▸ **Data lines**
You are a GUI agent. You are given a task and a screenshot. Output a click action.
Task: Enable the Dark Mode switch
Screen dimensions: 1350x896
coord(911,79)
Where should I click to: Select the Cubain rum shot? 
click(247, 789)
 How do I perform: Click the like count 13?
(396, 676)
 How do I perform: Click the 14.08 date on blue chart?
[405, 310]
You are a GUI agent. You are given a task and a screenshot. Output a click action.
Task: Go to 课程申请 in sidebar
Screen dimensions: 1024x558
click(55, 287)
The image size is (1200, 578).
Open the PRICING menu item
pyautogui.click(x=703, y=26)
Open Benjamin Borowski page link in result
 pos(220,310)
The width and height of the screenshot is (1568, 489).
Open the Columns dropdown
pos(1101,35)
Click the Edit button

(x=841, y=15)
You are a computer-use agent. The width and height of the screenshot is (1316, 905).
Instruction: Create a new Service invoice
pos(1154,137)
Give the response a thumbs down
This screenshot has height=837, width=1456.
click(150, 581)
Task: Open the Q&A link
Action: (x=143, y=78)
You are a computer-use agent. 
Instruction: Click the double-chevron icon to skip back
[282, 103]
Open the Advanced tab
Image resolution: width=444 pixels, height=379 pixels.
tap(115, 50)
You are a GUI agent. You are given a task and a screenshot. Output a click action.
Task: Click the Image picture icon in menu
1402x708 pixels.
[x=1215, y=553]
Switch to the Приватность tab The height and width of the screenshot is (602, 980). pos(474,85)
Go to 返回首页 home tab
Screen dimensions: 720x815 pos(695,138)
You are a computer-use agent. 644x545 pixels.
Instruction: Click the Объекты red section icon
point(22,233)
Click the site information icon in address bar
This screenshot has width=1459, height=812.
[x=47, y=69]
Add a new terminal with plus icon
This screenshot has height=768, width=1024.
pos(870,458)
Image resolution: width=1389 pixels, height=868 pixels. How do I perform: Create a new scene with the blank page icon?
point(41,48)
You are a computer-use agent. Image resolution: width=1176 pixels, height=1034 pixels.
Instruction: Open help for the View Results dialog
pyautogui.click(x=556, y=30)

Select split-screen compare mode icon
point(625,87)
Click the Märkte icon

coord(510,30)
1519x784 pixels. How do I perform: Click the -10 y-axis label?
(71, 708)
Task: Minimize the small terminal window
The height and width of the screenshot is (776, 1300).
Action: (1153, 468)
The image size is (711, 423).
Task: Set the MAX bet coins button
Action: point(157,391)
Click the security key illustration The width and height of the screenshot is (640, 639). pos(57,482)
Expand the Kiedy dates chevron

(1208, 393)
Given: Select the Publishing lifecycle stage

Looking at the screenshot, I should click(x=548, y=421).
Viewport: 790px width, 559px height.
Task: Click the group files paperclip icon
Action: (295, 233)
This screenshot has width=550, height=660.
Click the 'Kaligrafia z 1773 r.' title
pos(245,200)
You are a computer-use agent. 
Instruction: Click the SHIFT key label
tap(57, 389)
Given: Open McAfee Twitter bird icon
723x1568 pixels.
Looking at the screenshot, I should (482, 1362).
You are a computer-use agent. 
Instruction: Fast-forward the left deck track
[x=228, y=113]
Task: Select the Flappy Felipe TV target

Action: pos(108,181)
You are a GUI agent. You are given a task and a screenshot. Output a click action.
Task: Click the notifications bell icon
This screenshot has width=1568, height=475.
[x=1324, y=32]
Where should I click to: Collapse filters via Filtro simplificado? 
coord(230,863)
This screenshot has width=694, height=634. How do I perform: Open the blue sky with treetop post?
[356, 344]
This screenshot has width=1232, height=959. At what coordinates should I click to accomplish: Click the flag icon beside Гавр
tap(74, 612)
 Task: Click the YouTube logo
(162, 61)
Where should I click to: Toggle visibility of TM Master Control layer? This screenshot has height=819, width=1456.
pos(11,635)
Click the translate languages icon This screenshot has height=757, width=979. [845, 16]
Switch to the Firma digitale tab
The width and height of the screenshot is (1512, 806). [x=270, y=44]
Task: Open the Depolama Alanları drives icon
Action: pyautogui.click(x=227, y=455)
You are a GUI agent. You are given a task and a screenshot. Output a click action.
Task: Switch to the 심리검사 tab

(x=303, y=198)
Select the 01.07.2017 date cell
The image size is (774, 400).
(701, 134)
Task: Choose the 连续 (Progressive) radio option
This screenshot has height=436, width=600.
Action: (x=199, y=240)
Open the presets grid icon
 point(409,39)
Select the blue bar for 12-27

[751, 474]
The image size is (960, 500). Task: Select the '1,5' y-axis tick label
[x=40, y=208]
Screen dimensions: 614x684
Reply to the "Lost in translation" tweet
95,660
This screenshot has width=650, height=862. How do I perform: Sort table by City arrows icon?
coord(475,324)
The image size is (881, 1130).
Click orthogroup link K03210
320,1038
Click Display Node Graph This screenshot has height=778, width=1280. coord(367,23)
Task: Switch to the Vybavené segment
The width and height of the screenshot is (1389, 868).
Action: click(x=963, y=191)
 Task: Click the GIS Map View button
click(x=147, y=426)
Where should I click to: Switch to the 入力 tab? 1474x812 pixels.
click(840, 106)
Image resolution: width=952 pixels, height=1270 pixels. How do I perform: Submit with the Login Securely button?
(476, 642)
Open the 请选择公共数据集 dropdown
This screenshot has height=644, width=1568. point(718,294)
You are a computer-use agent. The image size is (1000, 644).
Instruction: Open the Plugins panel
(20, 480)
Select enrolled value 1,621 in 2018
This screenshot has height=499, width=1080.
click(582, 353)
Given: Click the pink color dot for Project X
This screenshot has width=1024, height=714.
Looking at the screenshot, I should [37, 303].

▸ **Your task**
Pick out every line in the data above that contains the string "dimensions", matching uppercase and lowercase exactly, and copy each of those lines.

▸ **Solution to this exercise**
Screen dimensions: 1350x896
Screen dimensions: 1024x558
Screen dimensions: 720x815 pos(695,138)
Screen dimensions: 614x684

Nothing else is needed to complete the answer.